If you exchange the sugary granola bar for a proper breakfast, rich in fats, such as peanut butter or eggs, you would have a slower release of energy. This will increase your chances of burning these calories because your energy window will be much larger. Walking up the stairs to yout office or taking a quick walk during your break will both burn a fraction of the total calories consumed thus piling on less weight. In theory, increasing this caloric burning window will increase your chances of keeping those unwanted pounds off.
Before you deem carbohydrates as the enemy, there is one more critical piece of information that you must know. Perhaps the most important Micronutrient on the planet is dietary fiber. Dietary fiber helps with our digestive system (reduces constipation). In addition, it lowers your risk of heart disease, high cholesterol and diabetes. Soluble fiber also helps lower blood glucose levels meaning that consuming a diet rich in fats and fiber can be a very lethal combination. This micronutrient comes from the very macronutrient discussed throughout this entire article: carbohydrates.

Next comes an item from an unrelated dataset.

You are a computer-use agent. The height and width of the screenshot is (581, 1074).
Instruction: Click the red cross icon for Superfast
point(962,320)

The Ketogenic diet states that carbs from fiber are not accounted for in your total carbohydrate intake. This is one critical step to take on a carb restricted diet. If not the side effects may be severe because insufficient amounts of fiber may lead to certain health issues as previously stated.

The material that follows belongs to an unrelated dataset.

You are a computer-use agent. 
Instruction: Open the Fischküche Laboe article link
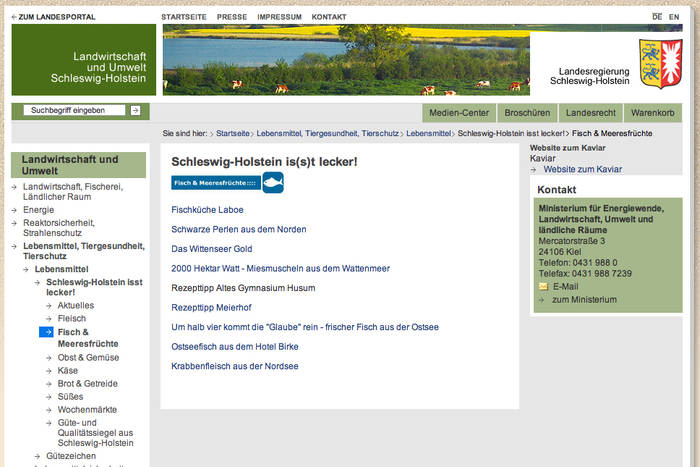(x=207, y=209)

Despite fiber being a very important micronutrient it is not essential to our bodies function. A nutrient is considered to be “essential” when the body isn’t capable of synthesizing that particular nutrient on its own therefore it must come from food. Among these essential nutrients lie the essential amino acids and the essential fatty acids. These nutrients serve to break down food, repair body tissue, grow muscle, form healthy cells, hair and skin as well as hormonal production.
Amino acids are extracted from proteins and fatty acids are absorbed by the digestion of fats however there is no such thing as an essential carbohydrate. That being said there is no actual NEED for carbohydrates within the human body. If they aren’t essential it means that the body can live without them. The body was essentially not made to consume carbohydrates.
Take Home Message
Each and every single one of us individuals process this macronutrient differently meaning that the final decision is ultimately yours. That being said, if Fiber isn’t accounted for in your total carbohydrate intake, carbs truly aren’t essential to someone trying to build mass, lose weight or simply live a healthy lifestyle. Opting for fats instead of Carbs will lower your overall blood sugar levels, stop energy crashes, help with portion control and most importantly, keep you satisfied for longer.

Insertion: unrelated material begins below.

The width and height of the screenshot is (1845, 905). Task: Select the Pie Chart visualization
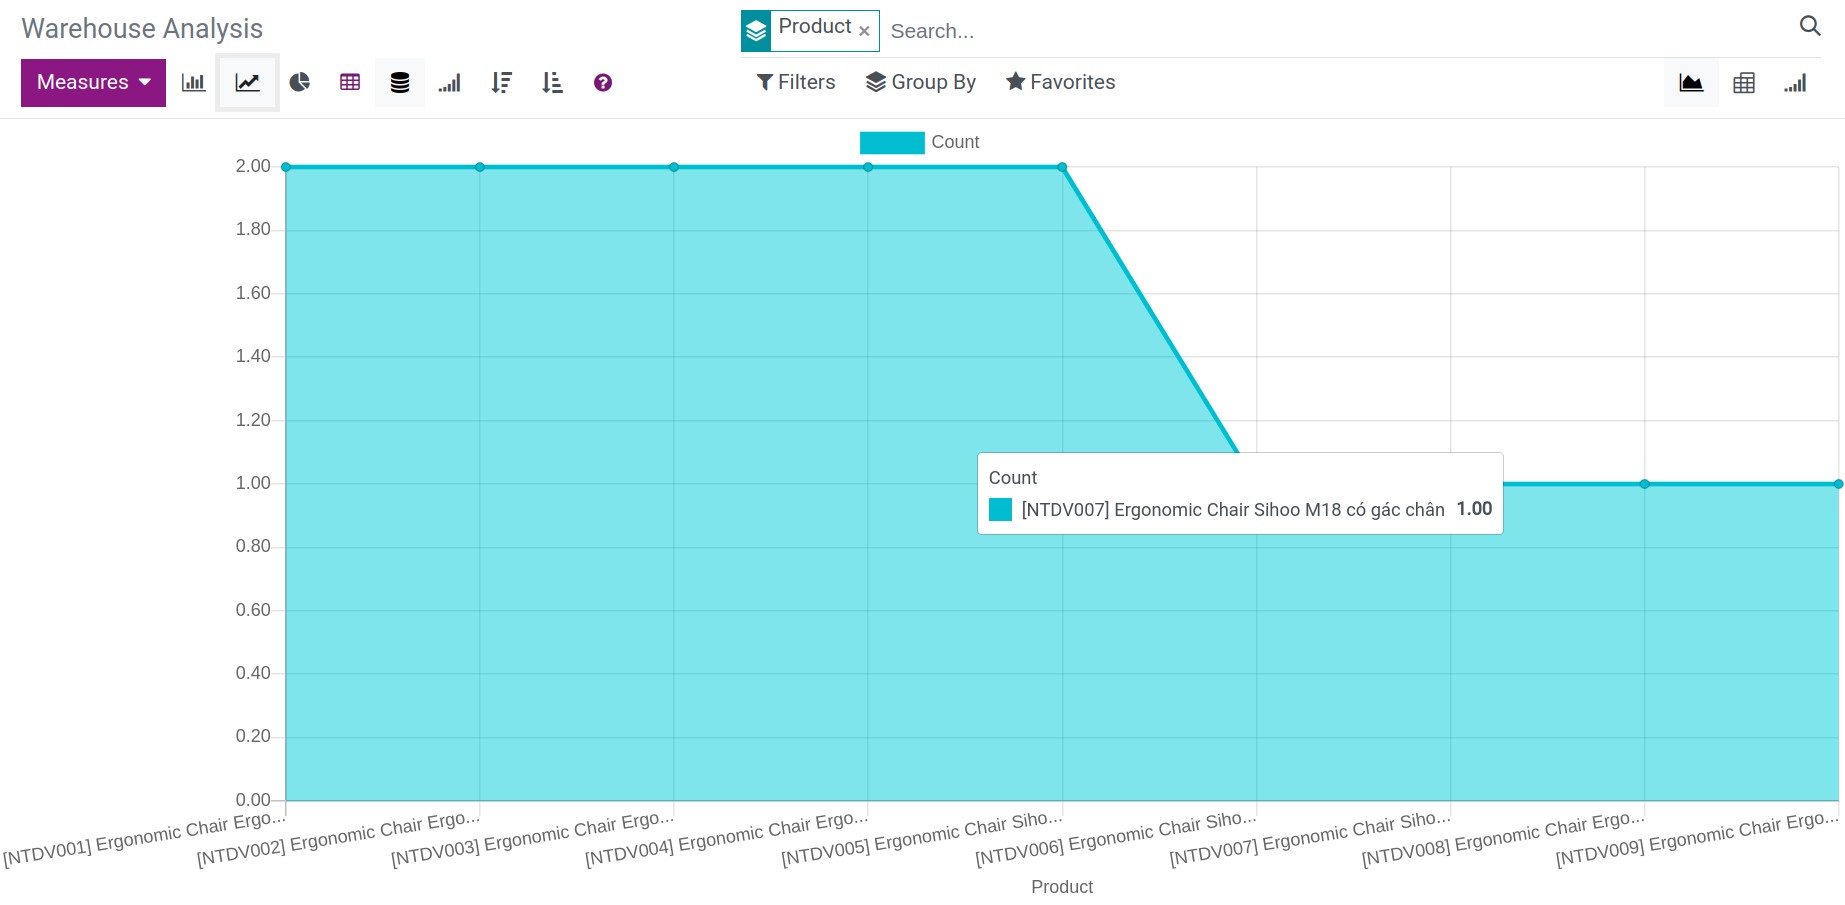[x=299, y=82]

Eliminating or reducing carbohydrate intake will increase the consumption of the other two major macronutrients thus giving your body more of what it physiologically needs for a healthier, stronger and more efficiently feeling and looking body.
Our articles should be used for informational and educational purposes only and are not intended to be taken as medical advice. If you’re concerned, consult a health professional before taking dietary supplements or introducing any major changes to your diet.